*Page extract*.
· · · · · · ·

My question: From a auditing stand point should they be submitting charges for an unsigned dictated report? 

Thanks


----------



## em2177 (Aug 4, 2009)

Signature including credentials written or electronic must be documented.
Electronic signatures must be authenticated. A typewritten signature does not meet the signature requirement.
Thanks,


----------



## pamtienter (Aug 4, 2009)

When we audit E/Ms, we don't consider them billable until there is a signature. I would agree with you that the signature is needed first.


----------



## FTessaBartels (Aug 4, 2009)

*Signature requirement*

Our practice will code and bill from a dictated operative report before it has been signed, as long as there is *no inconsistency *noted with the dictation (e.g. title says right inguinal hernia and report states left;  or title states 3 procedures and body of report doesn't mention one of them).  The unsigned reports are flagged and put into an electronic queue for the physician signature.

· · · · · · ·

*Given data*.
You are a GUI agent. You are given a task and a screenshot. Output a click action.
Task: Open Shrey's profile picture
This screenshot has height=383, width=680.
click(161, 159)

· · · · · · ·

*Problem set*.
(A) List the usernames of everyone who posts a reply in the forum thread on billing unsigned reports.
(B) Answer these questions from the forum thread on billing unsigned reports:
(i) According to em2177, what kind of signature does not meet the signature requirement?
(ii) According to pamtienter, when are E/Ms considered billable during an audit?
(iii) In FTessaBartels' practice, what happens to unsigned reports?
(C) Carry on the forum thread on billing unsigned reports from its last sentence.

*Per-task outputs*.
(A) em2177, pamtienter, FTessaBartels

(B)
(i) A typewritten signature.
(ii) Only once there is a signature.
(iii) They are flagged and put into an electronic queue for the physician signature.

(C)
Of course, if there is any inconsistency noted, or missing information (e.g. size of lesion), the physician is notified, and those reports are held until corrected/ amended as needed. 

When the physician him/herself has dictated the operative report, that is a good indication that the service was, in fact, provided.

Of course, we do not audit PRIOR to billing. Our audits are done retroactively.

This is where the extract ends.